-------- BRONFRAGMENT --------

3.2 In dit kort geding strekt de hiervoor in 1 vermelde vordering van Overstad c.s., kort gezegd, ertoe dat de Gemeente wordt verboden de in 3.1 onder (i) vermelde overeenkomsten uit te voeren totdat is komen vast te staan dat de Europese Commissie op de hoogte is gebracht van de verleende overheidssteun aan AZ en/of de Europese Commissie heeft kunnen onderzoeken en beoordelen of de steunmaatregelen volgens art. 87 EG met de gemeenschappelijke markt verenigbaar zijn. De voorzieningenrechter heeft bij vonnis van 5 december 2002 de gevorderde voorziening geweigerd, daartoe samengevat overwegende dat feitelijk de zaak thans bij de Europese Commissie ligt en onder die omstandigheid ingrijpen bij wijze van voorziening slechts plaats zal kunnen vinden wanneer het evident is dat van een steunmaatregel sprake is, maar dat daarvan in dit geval niet op voorhand kan worden uitgegaan. Het hof, dat inmiddels beschikte over de in de conclusie van de Advocaat-Generaal onder 1.7 vermelde beschikking van 23 juli 2003 van de Europese Commissie waarin de Commissie Nederland in het kader van de procedure van art. 88 lid 2 EG verzocht opmerkingen te maken en alle dienstige inlichtingen te verschaffen voor de beoordeling van de onderhavige overeenkomsten, heeft bij arrest van 1 april 2004 het vonnis van de voorzieningenrechter vernietigd, en voorzover in cassatie van belang, de Gemeente bevolen de verdere uitvoering van de overeenkomsten op te schorten totdat de procedure van art. 88 lid 2 EG, als bedoeld in de brief van de Commissie van 23 juli 2003, tot een eindbeslissing heeft geleid. Het hof overwoog daartoe als volgt:
"4.7. Zoals blijkt uit de hiervoor (...) geciteerde brief van 23 juli 2003, heeft de Europese Commissie, na onderzoek van de door de Nederlandse autoriteiten verstrekte informatie over - kort gezegd - de grondtransacties tussen de gemeente en AZ, besloten tot het aanvangen van de procedure bedoeld in artikel 88 lid 2 EG-Verdrag. Ingevolge artikel 88 lid 3 van dit verdrag, welke bepaling rechtstreekse werking heeft, kunnen de voorgenomen maatregelen niet ten uitvoer worden gebracht voordat die procedure tot een eindbeslissing heeft geleid. De Europese Commissie heeft in het slot van haar brief op de schorsende werking van deze bepaling geattendeerd. Ook een lagere overheid zoals de gemeente is gehouden het voorschrift van artikel 88 lid 3 EG-Verdrag na te leven.

-------- GEËXTRAHEERDE GEGEVENS --------

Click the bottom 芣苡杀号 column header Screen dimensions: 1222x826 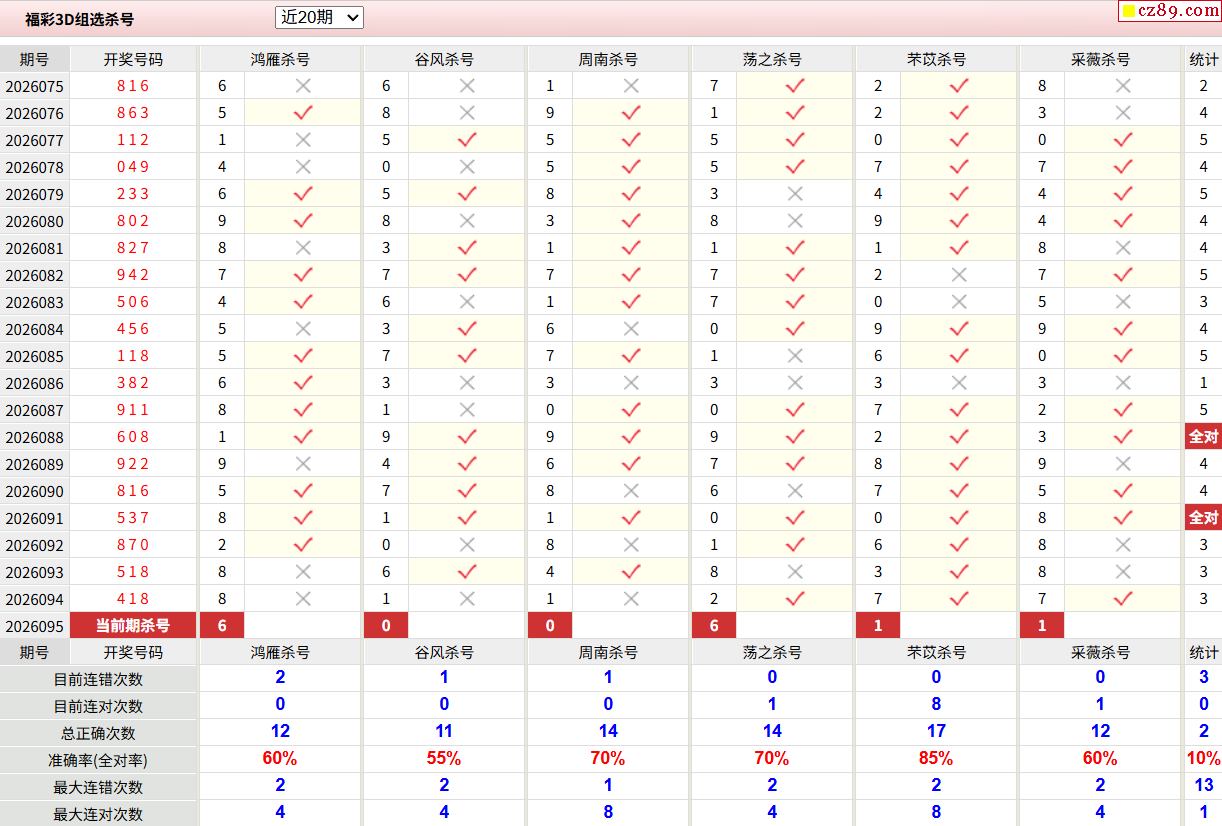tap(936, 652)
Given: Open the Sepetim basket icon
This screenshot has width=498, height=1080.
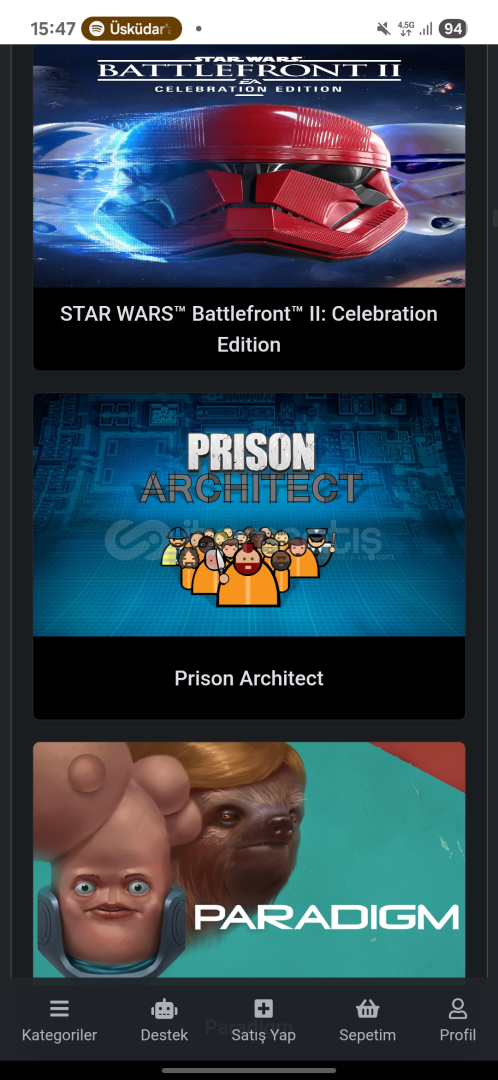Looking at the screenshot, I should [x=367, y=1009].
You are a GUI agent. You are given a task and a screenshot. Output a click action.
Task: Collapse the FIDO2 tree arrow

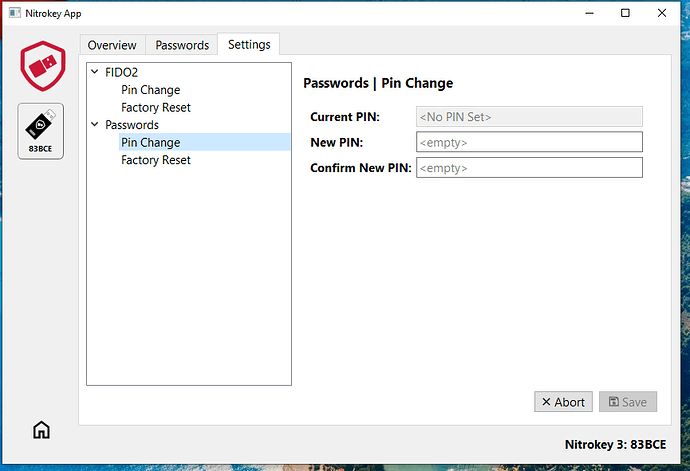95,72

--------

## TAKENLIJST
• 1. Noem alle volledige datums (dag, maand en jaar) die in het bronfragment voorkomen, elk één keer.
• 2. Welke verdragsbepaling heeft volgens het hof in het bronfragment rechtstreekse werking?
• 3. Zet het bronfragment over het kort geding tegen de Gemeente voort na de laatste zin die wordt getoond.
De lijst is afkomstig uit een andere bron dan het bronfragment.

## ANTWOORDEN PER TAAK
• 1. 5 december 2002, 23 juli 2003, 1 april 2004

• 2. Artikel 88 lid 3 van het EG-Verdrag.

• 3.
4.8. De stelling van de gemeente dat artikel 88 lid 3 van het EG-Verdrag toepassing mist, omdat de Commissie niet heeft vastgesteld dat de grondtransacties met AZ steunmaatregelen inhouden, wordt verworpen. De Commissie heeft in haar brief van 23 juli 2003 overwogen dat zij om de redenen vermeld onder 10 en 11 van de brief niet op voorhand kan uitsluiten dat staatssteun is verleend. Zij heeft in het kader van het formele onderzoek dan ook nadere informatie gevraagd teneinde te kunnen vaststellen of met de beoogde grondtransacties staatssteun is gemoeid in de zin van artikel 87 lid 1 EG-Verdrag. Nu de bevindingen van de Commissie hebben geleid tot het instellen van de procedure van artikel 88 lid 2 EG-Verdrag, mag ingevolge artikel 88 lid 3 geen uitvoering worden gegeven aan de door de gemeente met AZ gesloten overeenkomsten voordat die procedure tot een eindbeslissing heeft geleid. De door Overstad en [verweerster 3] gevorderde voorziening is derhalve toewijsbaar."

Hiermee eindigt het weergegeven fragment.